----- Records to process -----

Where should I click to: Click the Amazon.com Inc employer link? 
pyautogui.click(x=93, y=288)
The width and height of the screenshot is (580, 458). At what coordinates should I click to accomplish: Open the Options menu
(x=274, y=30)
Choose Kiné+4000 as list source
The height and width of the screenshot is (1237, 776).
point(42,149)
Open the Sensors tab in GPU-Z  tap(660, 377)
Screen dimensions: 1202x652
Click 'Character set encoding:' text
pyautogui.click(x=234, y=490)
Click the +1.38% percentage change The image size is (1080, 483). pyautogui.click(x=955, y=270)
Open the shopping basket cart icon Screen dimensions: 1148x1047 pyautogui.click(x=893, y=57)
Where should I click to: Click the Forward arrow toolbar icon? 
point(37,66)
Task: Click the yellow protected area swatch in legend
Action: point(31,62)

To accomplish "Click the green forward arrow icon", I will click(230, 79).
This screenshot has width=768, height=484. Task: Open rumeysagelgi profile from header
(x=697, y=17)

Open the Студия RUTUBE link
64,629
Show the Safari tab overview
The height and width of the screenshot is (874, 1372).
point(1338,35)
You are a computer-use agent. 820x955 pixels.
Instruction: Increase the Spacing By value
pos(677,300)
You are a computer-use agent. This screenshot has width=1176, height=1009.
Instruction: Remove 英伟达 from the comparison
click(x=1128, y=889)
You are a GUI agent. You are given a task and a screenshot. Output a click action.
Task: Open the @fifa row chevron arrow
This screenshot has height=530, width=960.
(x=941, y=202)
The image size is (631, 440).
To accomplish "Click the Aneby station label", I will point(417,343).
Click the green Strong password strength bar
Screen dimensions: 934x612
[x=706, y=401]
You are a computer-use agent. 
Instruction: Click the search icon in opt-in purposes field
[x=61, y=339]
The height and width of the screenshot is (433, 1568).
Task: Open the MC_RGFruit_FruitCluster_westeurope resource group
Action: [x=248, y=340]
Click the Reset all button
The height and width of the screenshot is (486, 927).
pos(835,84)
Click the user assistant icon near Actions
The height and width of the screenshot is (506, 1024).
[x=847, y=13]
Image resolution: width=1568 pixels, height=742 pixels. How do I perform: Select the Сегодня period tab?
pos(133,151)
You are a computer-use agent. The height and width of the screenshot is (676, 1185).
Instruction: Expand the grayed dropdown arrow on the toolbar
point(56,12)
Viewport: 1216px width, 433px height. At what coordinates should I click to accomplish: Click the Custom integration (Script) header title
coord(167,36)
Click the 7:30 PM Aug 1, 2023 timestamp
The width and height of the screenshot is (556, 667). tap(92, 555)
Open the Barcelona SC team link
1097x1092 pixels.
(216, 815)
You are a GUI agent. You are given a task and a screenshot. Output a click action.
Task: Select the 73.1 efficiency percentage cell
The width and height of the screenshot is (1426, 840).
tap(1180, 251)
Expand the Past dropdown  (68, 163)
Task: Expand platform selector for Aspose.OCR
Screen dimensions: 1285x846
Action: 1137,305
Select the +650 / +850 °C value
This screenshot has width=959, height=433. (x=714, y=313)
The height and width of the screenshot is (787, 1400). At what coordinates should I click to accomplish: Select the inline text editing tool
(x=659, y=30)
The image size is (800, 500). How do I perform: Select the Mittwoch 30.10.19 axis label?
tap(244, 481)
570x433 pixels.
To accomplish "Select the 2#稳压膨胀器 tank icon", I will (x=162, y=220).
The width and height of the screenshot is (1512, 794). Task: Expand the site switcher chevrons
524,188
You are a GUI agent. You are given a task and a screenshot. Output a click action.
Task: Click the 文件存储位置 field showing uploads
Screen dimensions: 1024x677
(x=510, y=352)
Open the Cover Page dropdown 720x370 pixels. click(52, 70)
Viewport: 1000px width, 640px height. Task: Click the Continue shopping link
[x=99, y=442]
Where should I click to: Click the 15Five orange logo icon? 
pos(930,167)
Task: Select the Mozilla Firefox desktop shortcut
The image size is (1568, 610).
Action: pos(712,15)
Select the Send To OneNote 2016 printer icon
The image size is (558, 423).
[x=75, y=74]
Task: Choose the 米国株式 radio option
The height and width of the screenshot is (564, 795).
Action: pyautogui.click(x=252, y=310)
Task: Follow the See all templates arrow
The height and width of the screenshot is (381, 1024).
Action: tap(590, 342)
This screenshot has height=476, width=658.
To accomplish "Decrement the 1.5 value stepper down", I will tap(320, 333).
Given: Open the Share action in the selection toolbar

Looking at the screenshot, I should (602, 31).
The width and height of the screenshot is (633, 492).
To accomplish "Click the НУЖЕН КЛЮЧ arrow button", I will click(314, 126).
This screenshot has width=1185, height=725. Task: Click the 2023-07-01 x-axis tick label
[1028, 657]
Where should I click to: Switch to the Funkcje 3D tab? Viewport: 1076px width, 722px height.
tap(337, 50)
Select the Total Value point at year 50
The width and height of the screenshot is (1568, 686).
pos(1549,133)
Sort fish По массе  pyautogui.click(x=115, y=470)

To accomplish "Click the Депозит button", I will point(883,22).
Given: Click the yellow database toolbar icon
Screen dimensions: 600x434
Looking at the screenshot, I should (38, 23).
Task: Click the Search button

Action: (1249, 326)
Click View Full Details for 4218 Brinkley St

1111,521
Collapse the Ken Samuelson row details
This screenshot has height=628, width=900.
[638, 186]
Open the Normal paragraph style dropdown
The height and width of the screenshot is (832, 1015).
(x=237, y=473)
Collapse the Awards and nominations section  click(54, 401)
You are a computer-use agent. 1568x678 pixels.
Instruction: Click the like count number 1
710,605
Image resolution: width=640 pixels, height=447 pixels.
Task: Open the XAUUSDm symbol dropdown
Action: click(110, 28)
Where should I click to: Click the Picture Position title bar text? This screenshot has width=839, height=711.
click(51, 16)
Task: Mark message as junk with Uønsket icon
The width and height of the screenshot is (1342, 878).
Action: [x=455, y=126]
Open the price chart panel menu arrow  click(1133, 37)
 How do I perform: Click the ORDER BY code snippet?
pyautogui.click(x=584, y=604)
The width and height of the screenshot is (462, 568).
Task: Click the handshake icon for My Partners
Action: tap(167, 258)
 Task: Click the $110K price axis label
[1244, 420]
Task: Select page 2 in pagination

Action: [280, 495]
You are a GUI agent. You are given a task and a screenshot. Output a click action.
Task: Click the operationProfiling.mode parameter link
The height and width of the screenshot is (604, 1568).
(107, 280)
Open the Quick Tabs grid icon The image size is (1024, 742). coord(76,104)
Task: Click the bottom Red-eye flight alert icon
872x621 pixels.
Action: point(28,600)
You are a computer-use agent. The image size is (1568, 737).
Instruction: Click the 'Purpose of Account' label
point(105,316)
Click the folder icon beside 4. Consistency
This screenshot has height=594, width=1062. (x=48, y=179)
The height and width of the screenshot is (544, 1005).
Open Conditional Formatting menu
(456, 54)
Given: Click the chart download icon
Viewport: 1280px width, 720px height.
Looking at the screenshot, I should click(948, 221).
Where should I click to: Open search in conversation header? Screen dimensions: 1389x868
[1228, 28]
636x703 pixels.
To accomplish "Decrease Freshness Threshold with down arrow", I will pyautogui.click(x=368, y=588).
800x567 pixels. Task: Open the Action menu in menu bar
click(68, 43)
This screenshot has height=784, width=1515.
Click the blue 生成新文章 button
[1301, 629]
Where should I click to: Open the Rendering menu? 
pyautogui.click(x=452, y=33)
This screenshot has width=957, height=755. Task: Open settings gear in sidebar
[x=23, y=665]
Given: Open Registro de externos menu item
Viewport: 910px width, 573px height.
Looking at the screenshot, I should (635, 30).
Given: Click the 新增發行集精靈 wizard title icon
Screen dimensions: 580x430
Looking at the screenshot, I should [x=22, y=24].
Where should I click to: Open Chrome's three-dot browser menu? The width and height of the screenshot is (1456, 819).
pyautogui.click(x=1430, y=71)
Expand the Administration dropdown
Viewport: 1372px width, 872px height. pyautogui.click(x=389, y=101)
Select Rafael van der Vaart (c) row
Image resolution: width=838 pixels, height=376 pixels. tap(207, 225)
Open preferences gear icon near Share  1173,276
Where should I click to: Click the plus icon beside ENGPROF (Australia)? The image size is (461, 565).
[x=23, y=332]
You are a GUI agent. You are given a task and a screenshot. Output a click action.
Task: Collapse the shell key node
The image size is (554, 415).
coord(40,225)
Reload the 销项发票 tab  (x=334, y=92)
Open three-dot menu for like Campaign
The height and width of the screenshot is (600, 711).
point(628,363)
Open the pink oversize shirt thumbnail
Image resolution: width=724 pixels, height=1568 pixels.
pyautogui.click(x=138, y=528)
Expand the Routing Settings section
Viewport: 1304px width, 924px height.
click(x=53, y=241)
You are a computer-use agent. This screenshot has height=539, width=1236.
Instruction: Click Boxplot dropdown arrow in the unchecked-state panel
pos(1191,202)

-----

- **Exercise description**
Copy the entries from the line containing "Viewport: 1216px width, 433px" up to and including the line containing "will (x=162, y=220).", reproducing each line unchanged.

- **Exercise result**
Viewport: 1216px width, 433px height. At what coordinates should I click to accomplish: Click the Custom integration (Script) header title
coord(167,36)
Click the 7:30 PM Aug 1, 2023 timestamp
The width and height of the screenshot is (556, 667). tap(92, 555)
Open the Barcelona SC team link
1097x1092 pixels.
(216, 815)
You are a GUI agent. You are given a task and a screenshot. Output a click action.
Task: Select the 73.1 efficiency percentage cell
The width and height of the screenshot is (1426, 840).
tap(1180, 251)
Expand the Past dropdown  (68, 163)
Task: Expand platform selector for Aspose.OCR
Screen dimensions: 1285x846
Action: 1137,305
Select the +650 / +850 °C value
This screenshot has width=959, height=433. (x=714, y=313)
The height and width of the screenshot is (787, 1400). At what coordinates should I click to accomplish: Select the inline text editing tool
(x=659, y=30)
The image size is (800, 500). How do I perform: Select the Mittwoch 30.10.19 axis label?
tap(244, 481)
570x433 pixels.
To accomplish "Select the 2#稳压膨胀器 tank icon", I will (x=162, y=220).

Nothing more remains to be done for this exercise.